Like us on Facebook & Instagram
Questions? Comments?


Foot in mouth disease

For anyone looking for a good way to remember what specific sedatives actually do, we suggest you try using this guide created by Wilson Chung from the Atlantic Veterinary College. Can't. Stop. Laughing.


Veterinary Students Abroad

This winning submission from our Experiences category comes from Wendy Parker from the University of Tennessee.


What would be your super power, either real or make believe if you could pick anything in the world? Mine would be being about to blink my eyes and travel to anywhere in a split second. As a vet student, it is hard to find time to travel and even harder to find the funds to do so. I grew up in a family that taught me anything is possible with hard work and dedication. There are no limits, only the ones you set for yourself. Being an out of state veterinary student is financially hard, but I have never let that stop me from achieving my goals. I work hard, and I don’t allow limits to hinder my learning. One of my favorite parts of veterinary medicine is the fact that its worldwide. Everywhere has their own unique animals to their region, and there is always something new to learn in even the farthest corners of the earth. I am very passionate about traveling and learning aspects of veterinary medicine that may be different than what we know in the United States.

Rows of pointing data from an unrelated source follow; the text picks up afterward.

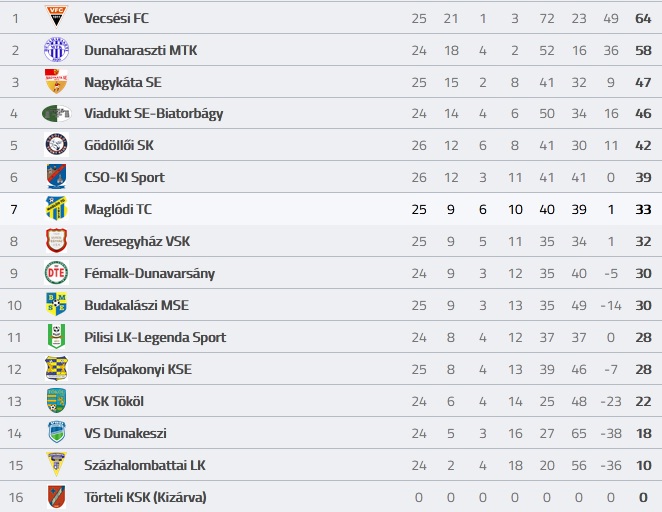662x512 pixels.
Task: Click the Dunaharaszti MTK striped crest
Action: tap(56, 50)
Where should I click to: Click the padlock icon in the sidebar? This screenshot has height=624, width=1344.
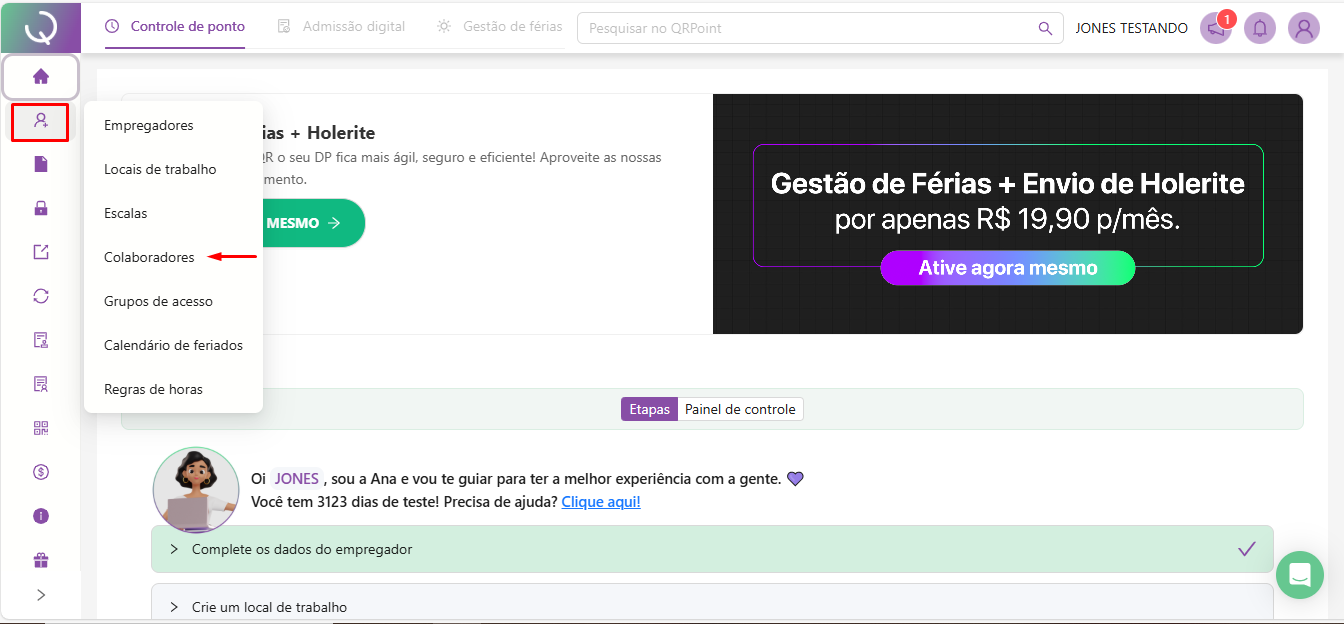(x=41, y=208)
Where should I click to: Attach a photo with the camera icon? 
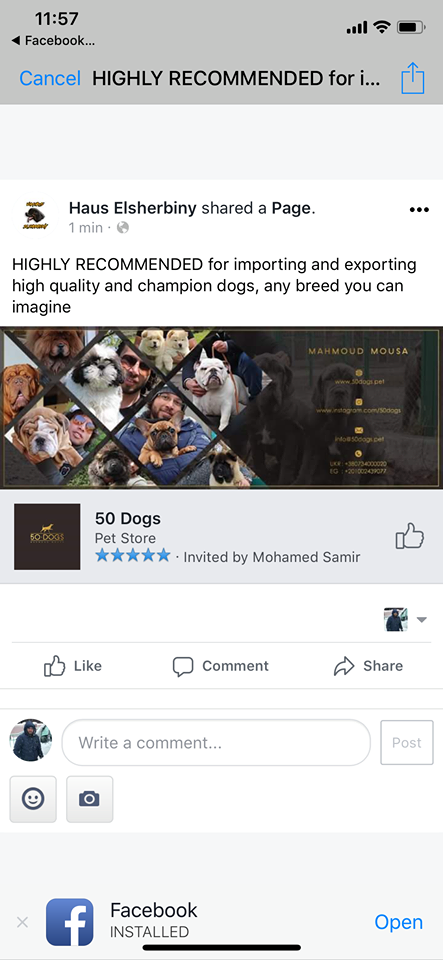click(x=89, y=799)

Flash back to the spring of 2015, when I was a first year vet student trying to decide what I wanted to do with my summer and my winter breaks. I always try to seize any opportunity in front of me, and I felt I could not waste the free time we were given and wanted to find something to fill that time. I did not have many contacts yet in the veterinary world, with only being a first year, and wasn’t sure how to go about finding opportunities that were in a field I wanted, and also would cater to a student that was still at the start of their vet career. Enter stage left, Google! (Because what does one do when you have no idea where to start with something? You Google it!) I sat down on a brisk spring day and Googled “veterinary experiences aboard”, hit search, and crossed my fingers! It comes to no surprise that there were A LOT of hits, but I began sifting through, looking for the best fit.

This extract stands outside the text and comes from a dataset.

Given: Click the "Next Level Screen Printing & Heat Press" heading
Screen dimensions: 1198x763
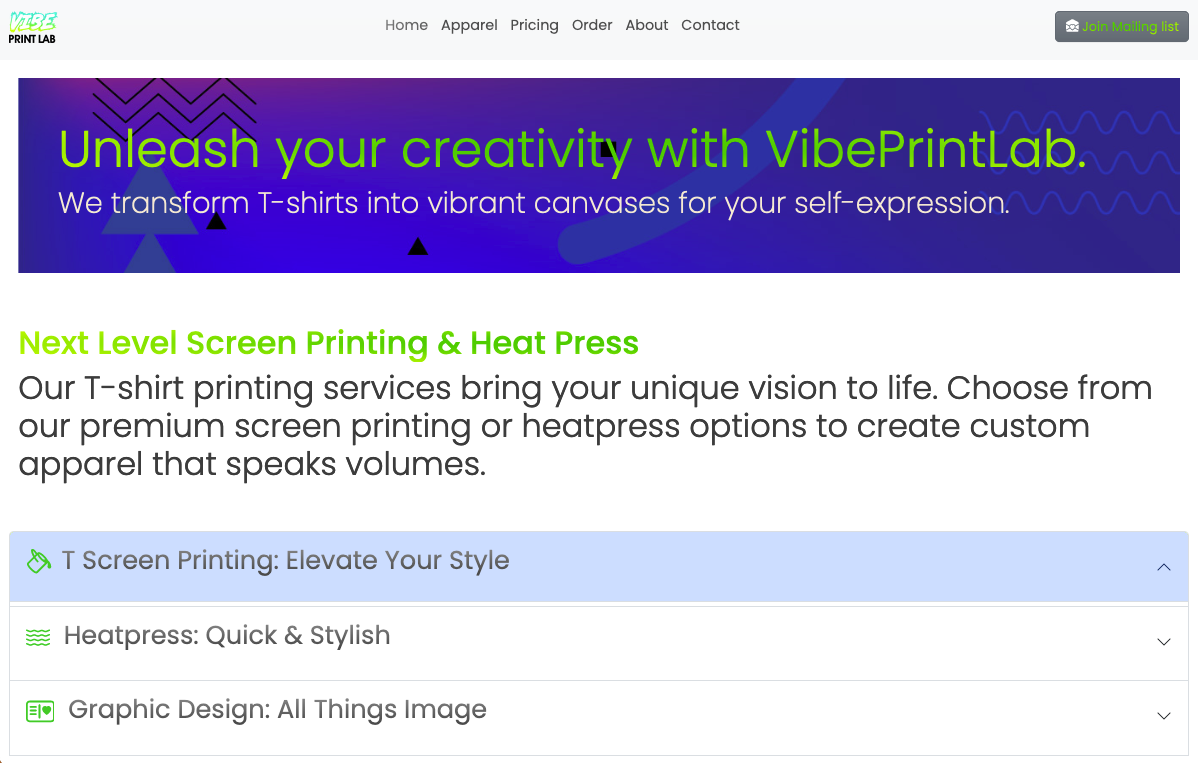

I came across a vet hospital called The Belize Wildlife and Referral Clinic, located in San Ignacio, Belize. I knew nothing of this country, and am a little embarrassed to admit I even had to Google where exactly Belize was located. After reading a little about the clinic, I came to learn they would host veterinary students interested in wildlife medicine during the summer or winter months every year. No one at my school had participated in this program, which was a little over 2 weeks and was labeled as a course for veterinary students. So, without knowing any other information, but going with my gut, I decided to apply for the course! Thankfully, I was accepted! I have to admit, I was a little nervous because my only contact with them was via email, and since no one I knew had done this course before, I was taking a bit of a shot in the dark. Being the usual, money strapped veterinary student, I had to live off of ramen noodles and water for a while and save every penny I could to make this happen, but I did it!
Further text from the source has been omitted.